◆ EXERCISES TO COMPLETE:
a) Answer these from the NBA betting text below, marking each answer with the same numeral:
(i) What slope does the text report for the fitted regression line?
(ii) What percentage of the season does the text say 30 games is?
(iii) Which variable is added to the regression in the final step?
b) Write the next part of the NBA betting text below, starting right after its final line.

◆ TEXT BLOCK:
The second graph is as one might anticipate: Betters are predicting some regression toward the mean. Not much, though! And the third graph doesn't tell us much beyond the first graph.
Upon reflection, I'm finding the second graph difficult to interpret. The trouble is that "Betting line in Dec" is the forecast win percentage for the year, but 30/82 of that is the existing win percentage. (OK, not every team has played exactly 30 games, but close enough.) What I want to do is just look at the forecast for their win percentage for the rest of the season:
pdf("nba2023_4.pdf", height=3.5, width=10)
par(mfrow=c(1,3), oma=c(0,0,2,0))
par(mar=c(3,3,1,1), mgp=c(1.5,.5,0), tck=-.01)
#
par(pty="s")
rng <- range(nba$record, nba$dec_odds)
plot(rng, rng, xlab="Won/lost record so far", ylab="Betting line of record for rest of season", bty="l", type="n")
abline(0, 1, lwd=.5, col="gray")
fit <- coef(stan_glm(future_odds ~ record, data=nba, refresh=0))
print(fit)
abline(fit, lwd=.5, col="blue")
text(nba$record, nba$future_odds, nba$team, col="blue")
#
dev.off()
Here's the graph:
The fitted regression line has a slope of 0.66:
Median MAD_SD
(Intercept) 0.17 0.03
record 0.66 0.05
Auxiliary parameter(s):
Median MAD_SD
sigma 0.05 0.01
Next step is to predict the Vegas prediction for the rest of the season given the initial prediction and the team's record so far:
print(stan_glm(future_odds ~ start_odds + record, data=nba, refresh=0), digits=2)
Median MAD_SD
(Intercept) -0.02 0.03
start_odds 0.66 0.10
record 0.37 0.06
Auxiliary parameter(s):
Median MAD_SD
sigma 0.03 0.00
It's funny--everywhere we look, we see this 0.66. And 30 games is 37% of the season!
Now let's add into the regression the points-per-game differential, as this should include additional information beyond what was in the won-loss so far:
print(stan_glm(future_odds ~ start_odds + record + ppg_diff, data=nba, refresh=0), digits=2)

◆ DATA EXTRACT:

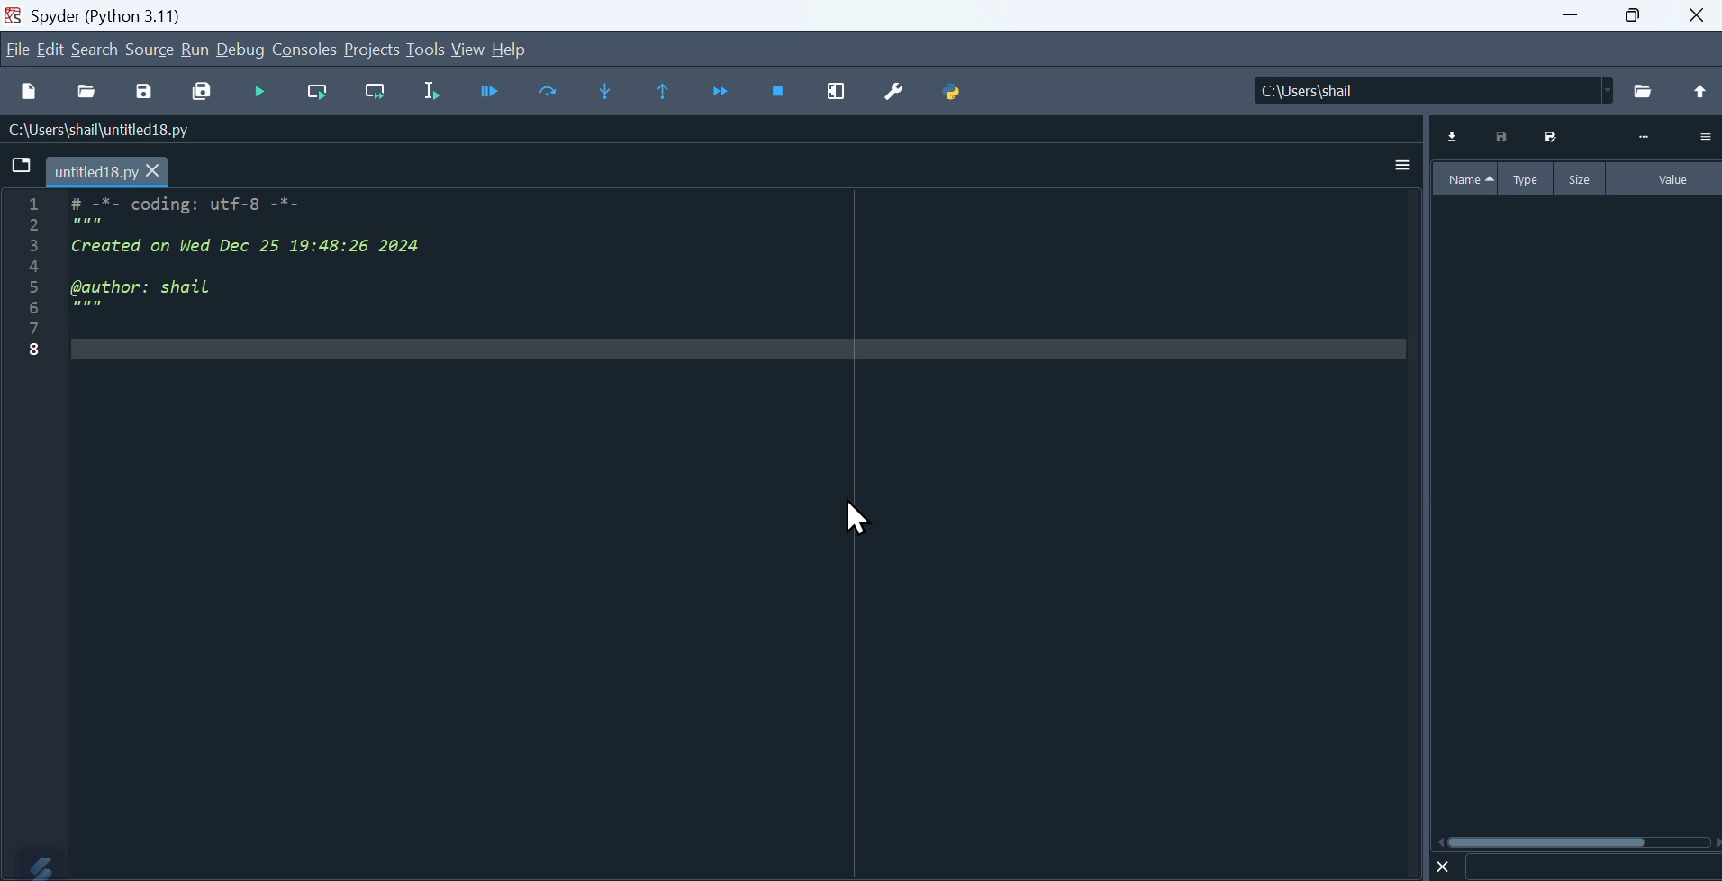 This screenshot has width=1722, height=881. I want to click on minimize, so click(1568, 15).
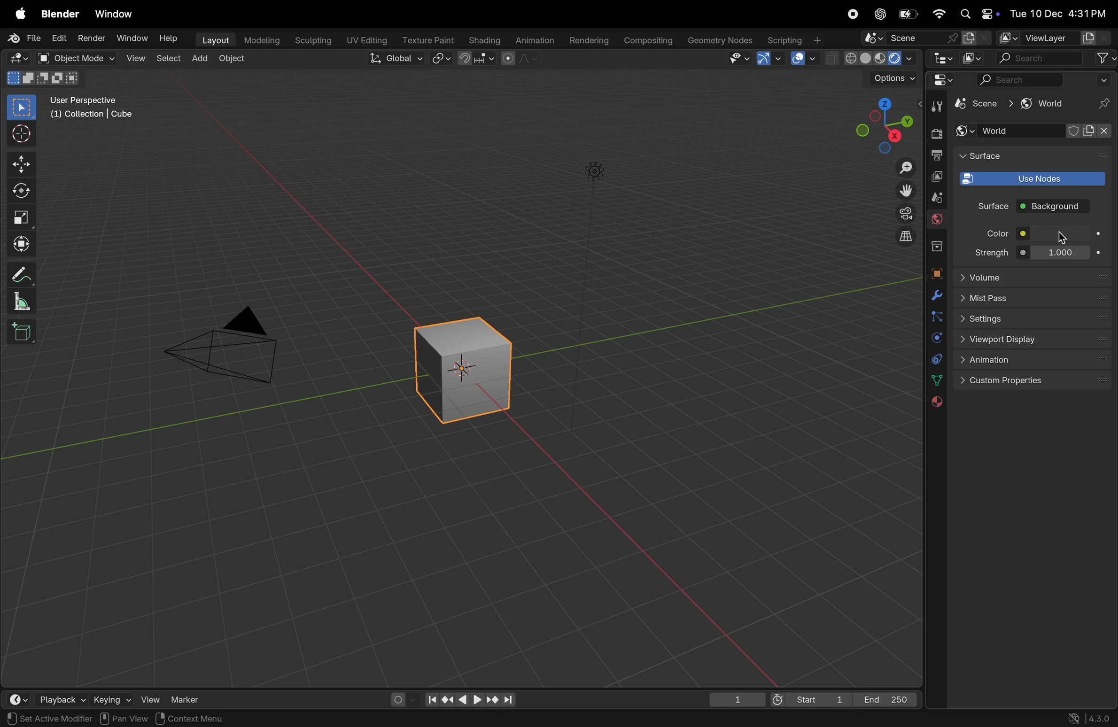 The height and width of the screenshot is (727, 1118). I want to click on pan view, so click(28, 718).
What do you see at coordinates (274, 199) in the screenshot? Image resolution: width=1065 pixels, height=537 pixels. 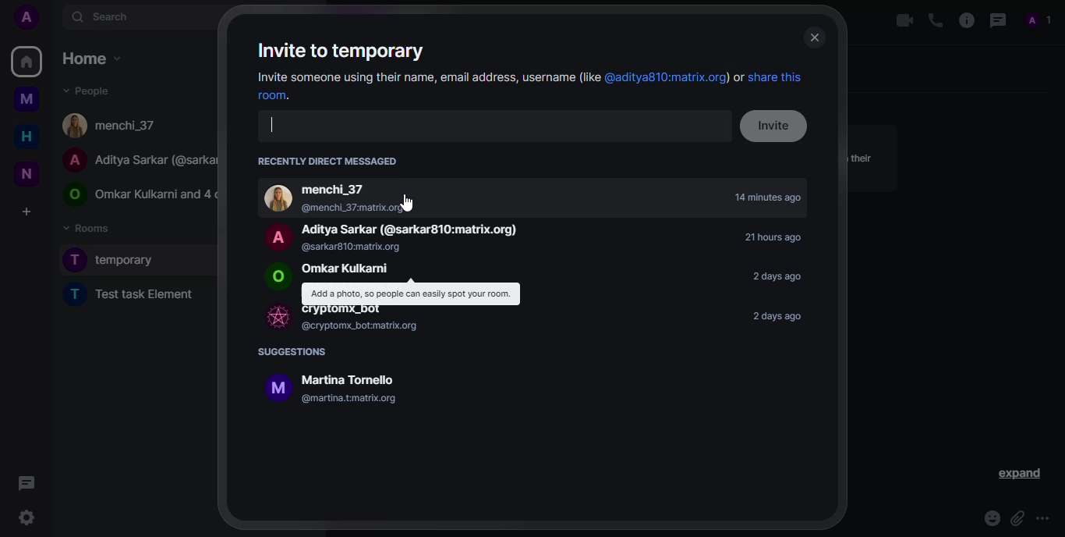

◆ ANSWERS:
a)
(i) 0.66
(ii) 37%
(iii) The points-per-game differential

b)
Median MAD_SD
(Intercept) 0.06 0.06
start_odds 0.67 0.09
record 0.20 0.11
ppg_diff 0.01 0.00
Auxiliary parameter(s):
Median MAD_SD
sigma 0.03 0.00
Hard to interpret this one, as ppg_diff is on a different scale from the rest. Let's quickly standardize it to be on the same scale as the won-lost record so far:
nba$ppg_diff_std <- nba$ppg_diff * sd(nba$ppg_record) / sd(nba$ppg_diff)
print(stan_glm(future_odds ~ start_odds + record + ppg_diff_std, data=nba, refresh=0), digits=2)
Median MAD_SD
(Intercept) 0.06 0.06
start_odds 0.67 0.09
record 0.20 0.11
ppg_diff_std 0.17 0.10
Auxiliary parameter(s):
Median MAD_SD
sigma 0.03 0.00
OK, not enough data to cleanly disentangle won-lost record and point differential as predictors here. My intuition would be that, once you have point differential, the won-lost record tells you very little about what will happen in the future, and the above fitted model is consistent with that intuition, but it's also consistent with the two predictors being equally important, indeed it's consistent with point differential being irrelevant conditional on won-lost record.
What we'd want to do here--and I know I'm repeating myself--is to repeat the analysis using data from previous years.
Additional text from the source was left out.